Engagements internationaux

11. Les politiques de contractualisation et de planification

Au-delà de la préservation réglementaire, qui reste à conforter, et de la concertation au sein de Natura 2000, les efforts se portent désormais sur le développement des démarches de contractualisation, sur l’animation et la planification locale. Les professions agricoles et sylvicoles sont inévitablement impliquées au regard de l’enjeu de protection du patrimoine naturel, puisque leurs activités ont des impacts environnementaux forts, particulièrement en Lorraine pour l’importance de sa superficie boisée et le développement des grandes cultures. Des pratiques plus durables sont peu à peu mises en place via l’évolution de la réglementation, les différents dispositifs de contractualisation (voir thème VIII), et l’évolution des mentalités.
Le monde de la chasse joue un rôle désormais reconnu dans la gestion de la faune sauvage et de ses habitats. En participant à la régulation de certaines espèces, en restaurant ou en entretenant certains milieux, les chasseurs participent à une gestion équilibrée des écosystèmes. Les orientations régionales de gestion de la faune sauvage et de l’amélioration de la qualité de ses habitats (ORGFH), validées en 2005, constituent le cadre d’actions pour atteindre le nécessaire équilibre entre activités agricoles, sylvicoles et cynégétiques et préservation du patrimoine naturel. Le monde de la pêche participe quant à lui à une gestion équilibrée des cours et plans d’eau. En effet, les associations, outre la pratique de la pêche, ont une mission de protection des milieux aquatiques et développent des actions en ce sens.
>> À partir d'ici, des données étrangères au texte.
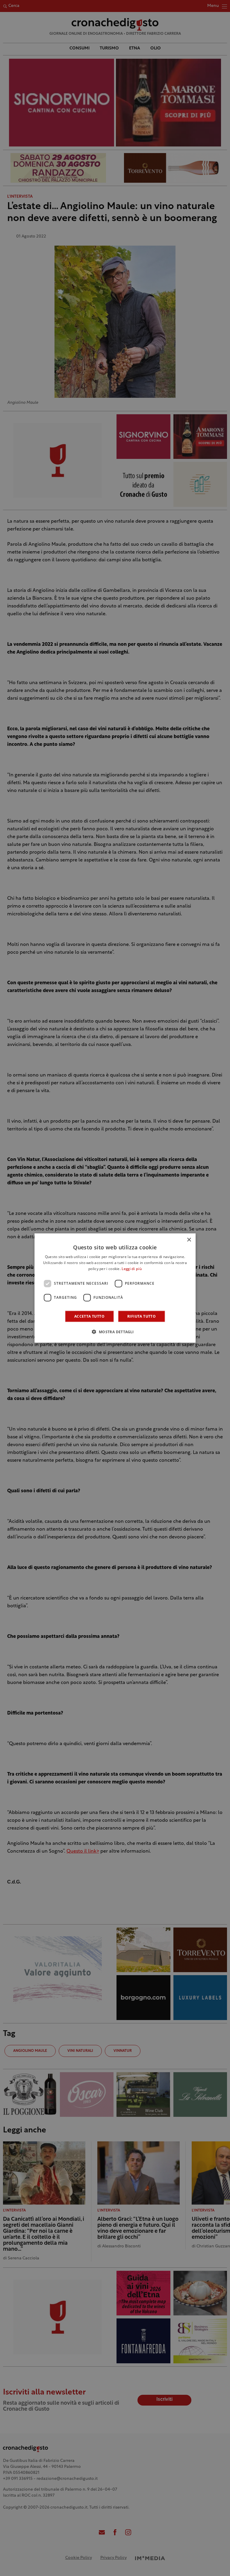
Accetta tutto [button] (89, 1316)
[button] (115, 1331)
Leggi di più (132, 1269)
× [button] (189, 1240)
Par ailleurs, les modes d’urbanisation et d’aménagement doivent aussi contribuer à la préservation de la qualité et de la fonctionnalité des milieux naturels. D’une part en limitant l’artificialisation des sols, l’étalement urbain, la densification des réseaux de transports terrestres, et d’autre part en protégeant les milieux les plus remarquables, en préservant les corridors écologiques et en favorisant le maintien des espaces agricoles. Les documents de planification et d’urbanisme (SCOT, PLU) sont des outils au service des collectivités pour une meilleure intégration de l’enjeu de protection du patrimoine naturel et de la biodiversité (voir thème V).